About this task: Go through the listing and pick out each line with the word "thumbnail" in it.
Material provided START
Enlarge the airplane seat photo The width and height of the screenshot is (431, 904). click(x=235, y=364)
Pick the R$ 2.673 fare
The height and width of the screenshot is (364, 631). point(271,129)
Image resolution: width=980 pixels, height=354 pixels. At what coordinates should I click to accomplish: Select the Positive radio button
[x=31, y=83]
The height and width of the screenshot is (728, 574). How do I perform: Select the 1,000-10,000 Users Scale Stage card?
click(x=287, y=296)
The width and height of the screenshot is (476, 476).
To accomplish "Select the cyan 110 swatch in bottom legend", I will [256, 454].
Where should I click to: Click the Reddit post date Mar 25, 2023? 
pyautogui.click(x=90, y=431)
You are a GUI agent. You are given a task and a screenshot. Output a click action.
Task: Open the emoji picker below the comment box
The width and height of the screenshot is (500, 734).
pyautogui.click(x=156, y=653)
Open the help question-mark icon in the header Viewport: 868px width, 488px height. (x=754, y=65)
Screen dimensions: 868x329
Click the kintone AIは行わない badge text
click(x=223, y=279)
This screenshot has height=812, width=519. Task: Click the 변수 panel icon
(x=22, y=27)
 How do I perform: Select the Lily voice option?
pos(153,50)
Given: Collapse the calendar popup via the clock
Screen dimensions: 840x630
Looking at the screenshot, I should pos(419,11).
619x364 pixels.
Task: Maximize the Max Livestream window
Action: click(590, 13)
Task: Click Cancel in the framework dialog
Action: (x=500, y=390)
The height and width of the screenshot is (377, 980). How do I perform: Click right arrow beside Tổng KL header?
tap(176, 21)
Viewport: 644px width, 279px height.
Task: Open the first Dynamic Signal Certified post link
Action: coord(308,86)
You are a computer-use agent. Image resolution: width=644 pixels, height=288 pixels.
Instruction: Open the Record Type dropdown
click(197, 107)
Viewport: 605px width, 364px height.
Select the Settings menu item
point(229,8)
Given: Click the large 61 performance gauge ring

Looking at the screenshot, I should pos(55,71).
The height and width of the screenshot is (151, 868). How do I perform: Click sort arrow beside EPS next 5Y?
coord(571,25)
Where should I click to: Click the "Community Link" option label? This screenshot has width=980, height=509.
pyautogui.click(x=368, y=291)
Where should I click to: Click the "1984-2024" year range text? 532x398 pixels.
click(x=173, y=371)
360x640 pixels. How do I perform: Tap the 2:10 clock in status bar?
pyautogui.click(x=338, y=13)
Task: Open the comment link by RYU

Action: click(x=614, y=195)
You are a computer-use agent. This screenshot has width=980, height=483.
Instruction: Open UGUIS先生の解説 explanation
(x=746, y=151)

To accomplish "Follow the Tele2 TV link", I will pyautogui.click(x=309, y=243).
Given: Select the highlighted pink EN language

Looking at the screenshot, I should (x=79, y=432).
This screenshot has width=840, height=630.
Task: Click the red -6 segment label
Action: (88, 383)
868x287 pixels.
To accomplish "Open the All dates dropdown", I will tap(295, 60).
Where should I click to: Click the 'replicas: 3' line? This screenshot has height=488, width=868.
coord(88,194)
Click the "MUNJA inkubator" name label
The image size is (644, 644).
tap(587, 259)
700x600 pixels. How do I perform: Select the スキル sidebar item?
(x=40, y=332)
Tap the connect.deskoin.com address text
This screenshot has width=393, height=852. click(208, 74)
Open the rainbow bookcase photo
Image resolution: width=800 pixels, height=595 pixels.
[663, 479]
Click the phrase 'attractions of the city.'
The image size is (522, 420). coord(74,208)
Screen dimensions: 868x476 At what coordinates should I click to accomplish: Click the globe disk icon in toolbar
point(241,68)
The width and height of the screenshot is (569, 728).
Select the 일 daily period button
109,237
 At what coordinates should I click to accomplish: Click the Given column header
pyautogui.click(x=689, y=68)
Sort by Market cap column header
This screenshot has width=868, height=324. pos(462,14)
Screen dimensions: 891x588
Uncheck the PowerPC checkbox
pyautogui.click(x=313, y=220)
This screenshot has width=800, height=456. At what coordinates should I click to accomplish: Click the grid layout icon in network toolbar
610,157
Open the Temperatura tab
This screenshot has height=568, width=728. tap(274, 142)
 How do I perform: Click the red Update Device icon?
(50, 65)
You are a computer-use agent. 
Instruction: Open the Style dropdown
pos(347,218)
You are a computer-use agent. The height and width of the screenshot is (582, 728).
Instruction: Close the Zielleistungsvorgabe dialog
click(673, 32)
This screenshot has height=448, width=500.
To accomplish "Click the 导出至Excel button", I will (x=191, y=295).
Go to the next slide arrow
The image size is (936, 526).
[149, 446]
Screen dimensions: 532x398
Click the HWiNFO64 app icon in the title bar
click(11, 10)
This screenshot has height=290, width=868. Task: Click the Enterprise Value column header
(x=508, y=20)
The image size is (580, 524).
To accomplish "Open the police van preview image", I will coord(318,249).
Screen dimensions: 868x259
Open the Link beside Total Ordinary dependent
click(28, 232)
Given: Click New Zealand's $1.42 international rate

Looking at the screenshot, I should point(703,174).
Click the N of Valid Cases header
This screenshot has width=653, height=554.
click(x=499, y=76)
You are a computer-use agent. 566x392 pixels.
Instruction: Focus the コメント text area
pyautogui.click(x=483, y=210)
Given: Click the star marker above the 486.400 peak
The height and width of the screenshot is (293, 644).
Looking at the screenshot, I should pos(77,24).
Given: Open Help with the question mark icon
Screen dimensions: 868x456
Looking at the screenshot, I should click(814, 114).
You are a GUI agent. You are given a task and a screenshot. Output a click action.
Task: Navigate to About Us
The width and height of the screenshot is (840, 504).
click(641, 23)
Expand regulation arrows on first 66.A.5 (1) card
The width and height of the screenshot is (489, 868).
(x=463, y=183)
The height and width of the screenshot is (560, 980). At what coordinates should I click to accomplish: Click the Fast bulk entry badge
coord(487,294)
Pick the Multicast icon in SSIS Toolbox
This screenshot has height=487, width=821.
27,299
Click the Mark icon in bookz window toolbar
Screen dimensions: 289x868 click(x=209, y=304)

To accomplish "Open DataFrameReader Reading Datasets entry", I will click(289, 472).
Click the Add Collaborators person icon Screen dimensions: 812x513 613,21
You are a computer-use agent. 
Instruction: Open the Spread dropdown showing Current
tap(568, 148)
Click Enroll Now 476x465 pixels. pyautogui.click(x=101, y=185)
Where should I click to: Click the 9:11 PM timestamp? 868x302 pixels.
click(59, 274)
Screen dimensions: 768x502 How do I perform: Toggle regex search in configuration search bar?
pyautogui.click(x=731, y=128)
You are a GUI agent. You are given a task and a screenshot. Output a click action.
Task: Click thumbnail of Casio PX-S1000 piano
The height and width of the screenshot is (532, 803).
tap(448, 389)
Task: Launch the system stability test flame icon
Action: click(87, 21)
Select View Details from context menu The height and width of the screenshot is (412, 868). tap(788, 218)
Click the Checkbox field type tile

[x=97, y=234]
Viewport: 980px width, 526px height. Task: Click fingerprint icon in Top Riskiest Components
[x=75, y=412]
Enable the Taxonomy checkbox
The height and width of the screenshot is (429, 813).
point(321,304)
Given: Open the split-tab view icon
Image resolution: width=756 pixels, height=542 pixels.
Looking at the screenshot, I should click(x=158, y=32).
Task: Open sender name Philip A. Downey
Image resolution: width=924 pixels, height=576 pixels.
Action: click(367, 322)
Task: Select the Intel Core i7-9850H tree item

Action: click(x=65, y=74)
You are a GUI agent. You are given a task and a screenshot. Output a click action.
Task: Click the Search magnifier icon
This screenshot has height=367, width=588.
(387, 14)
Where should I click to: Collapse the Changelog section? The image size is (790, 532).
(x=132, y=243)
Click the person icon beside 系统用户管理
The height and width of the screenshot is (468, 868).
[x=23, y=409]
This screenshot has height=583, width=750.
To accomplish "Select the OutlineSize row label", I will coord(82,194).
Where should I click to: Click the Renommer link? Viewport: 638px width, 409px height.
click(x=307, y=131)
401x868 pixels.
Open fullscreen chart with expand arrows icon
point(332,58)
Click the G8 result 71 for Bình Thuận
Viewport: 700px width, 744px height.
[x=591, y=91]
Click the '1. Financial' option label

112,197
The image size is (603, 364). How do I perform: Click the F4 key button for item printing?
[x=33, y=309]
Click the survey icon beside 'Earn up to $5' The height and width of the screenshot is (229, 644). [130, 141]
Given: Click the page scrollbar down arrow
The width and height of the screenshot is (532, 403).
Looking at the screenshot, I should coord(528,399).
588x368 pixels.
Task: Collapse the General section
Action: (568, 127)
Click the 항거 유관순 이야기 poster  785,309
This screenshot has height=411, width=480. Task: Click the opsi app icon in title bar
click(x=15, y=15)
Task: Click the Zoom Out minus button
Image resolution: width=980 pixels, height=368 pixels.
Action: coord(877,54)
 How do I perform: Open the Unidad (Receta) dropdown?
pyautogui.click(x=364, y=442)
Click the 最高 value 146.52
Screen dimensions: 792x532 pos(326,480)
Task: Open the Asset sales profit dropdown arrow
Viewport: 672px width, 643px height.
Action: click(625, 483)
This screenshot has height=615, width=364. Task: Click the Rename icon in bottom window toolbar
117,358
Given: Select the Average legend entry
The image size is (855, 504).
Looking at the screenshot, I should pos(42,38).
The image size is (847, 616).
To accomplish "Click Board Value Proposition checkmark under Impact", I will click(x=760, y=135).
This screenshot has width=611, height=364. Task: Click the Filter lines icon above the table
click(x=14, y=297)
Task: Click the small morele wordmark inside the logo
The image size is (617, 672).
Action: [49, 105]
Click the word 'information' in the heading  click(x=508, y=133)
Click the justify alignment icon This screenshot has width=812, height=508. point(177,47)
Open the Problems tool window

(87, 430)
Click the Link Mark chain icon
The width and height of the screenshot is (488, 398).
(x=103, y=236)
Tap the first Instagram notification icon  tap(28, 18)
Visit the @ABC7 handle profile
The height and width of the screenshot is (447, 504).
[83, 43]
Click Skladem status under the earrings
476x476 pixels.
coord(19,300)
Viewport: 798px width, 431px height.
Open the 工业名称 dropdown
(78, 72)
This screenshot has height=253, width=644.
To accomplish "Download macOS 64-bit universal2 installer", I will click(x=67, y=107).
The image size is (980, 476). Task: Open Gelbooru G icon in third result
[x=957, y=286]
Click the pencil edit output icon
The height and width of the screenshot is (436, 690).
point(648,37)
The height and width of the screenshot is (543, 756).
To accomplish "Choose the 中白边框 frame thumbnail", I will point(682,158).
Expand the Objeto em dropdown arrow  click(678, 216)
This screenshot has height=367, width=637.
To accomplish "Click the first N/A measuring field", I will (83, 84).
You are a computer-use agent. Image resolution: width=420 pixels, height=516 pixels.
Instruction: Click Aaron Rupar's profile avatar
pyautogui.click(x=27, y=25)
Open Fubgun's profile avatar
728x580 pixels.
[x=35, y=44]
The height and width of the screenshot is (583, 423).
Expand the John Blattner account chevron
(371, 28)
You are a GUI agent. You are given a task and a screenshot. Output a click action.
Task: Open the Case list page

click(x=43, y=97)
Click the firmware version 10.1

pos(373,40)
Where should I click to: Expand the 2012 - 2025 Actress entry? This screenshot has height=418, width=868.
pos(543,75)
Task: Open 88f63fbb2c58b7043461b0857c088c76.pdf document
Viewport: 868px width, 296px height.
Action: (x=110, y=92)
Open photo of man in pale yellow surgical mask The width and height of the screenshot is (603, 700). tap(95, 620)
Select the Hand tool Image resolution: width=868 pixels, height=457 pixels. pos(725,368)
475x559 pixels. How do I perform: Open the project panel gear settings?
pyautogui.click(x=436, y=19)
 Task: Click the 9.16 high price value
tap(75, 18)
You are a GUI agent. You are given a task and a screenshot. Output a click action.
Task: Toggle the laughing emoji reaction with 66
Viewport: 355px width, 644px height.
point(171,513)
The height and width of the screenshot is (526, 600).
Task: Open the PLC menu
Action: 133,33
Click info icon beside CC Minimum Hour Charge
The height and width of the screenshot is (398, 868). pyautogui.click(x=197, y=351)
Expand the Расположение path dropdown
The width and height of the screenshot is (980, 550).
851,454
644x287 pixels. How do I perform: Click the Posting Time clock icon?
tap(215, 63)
Material provided END
Response area:
Task: Click thumbnail of Casio PX-S1000 piano
To accomplish "Choose the 中白边框 frame thumbnail", I will point(682,158).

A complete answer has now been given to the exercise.